Эта картина ушедшего от нас навсегда далекого, счастливого прошлого мне особенно живо представилась, когда я получил известие о кончине моего друга Саши Воронова. Я так и вижу его в запыленных сапогах, с фуражкой, сдвинутой на затылок, такого типичного Егеря, здорового молодого красивого, в походной аммуниции, бодро шагающего среди таких же здоровых и красивых молодых Егерей Государевой роты, идущих по средней линейке Красносельского Лагеря, а теперь наш бедный Саша лежит одинокий, и никто из нас, быть может, никогда не сможет придти на его могилку и поклониться праху этого честного русского воина, жившего всю свою жизнь лишь любовью к полку, к его славному прошлому и беззаветной преданностью обожаемому им Государю Императору и нашей Родине.

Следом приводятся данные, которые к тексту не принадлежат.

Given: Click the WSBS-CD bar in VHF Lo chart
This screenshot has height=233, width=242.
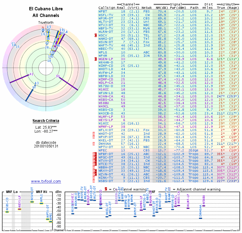Looking at the screenshot, I should coord(7,212).
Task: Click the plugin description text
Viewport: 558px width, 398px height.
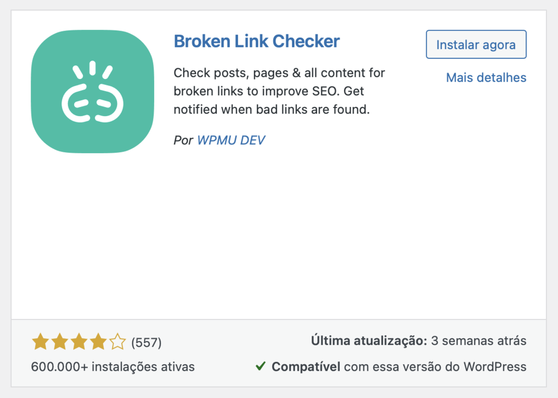Action: pos(278,91)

Будем же горячо молиться за упокой его светлой души…
Наблюдая непрерывный, все в большей степени увеличивающийся рост уличного движения не только в Париже, но и в других, меньших городах Европы, невольно вспоминаешь наш родной, чудный Санкт-Петербург. Как все переменилось за истекшую половину века! Движение на главных улицах регулировали городовые, происходило оно, как правило, чинно и спокойно и, даже в часы наибольшего оживления на Невском, пешеходы могли без всякого риска, не торопясь, перейти на другую сторону проспекта.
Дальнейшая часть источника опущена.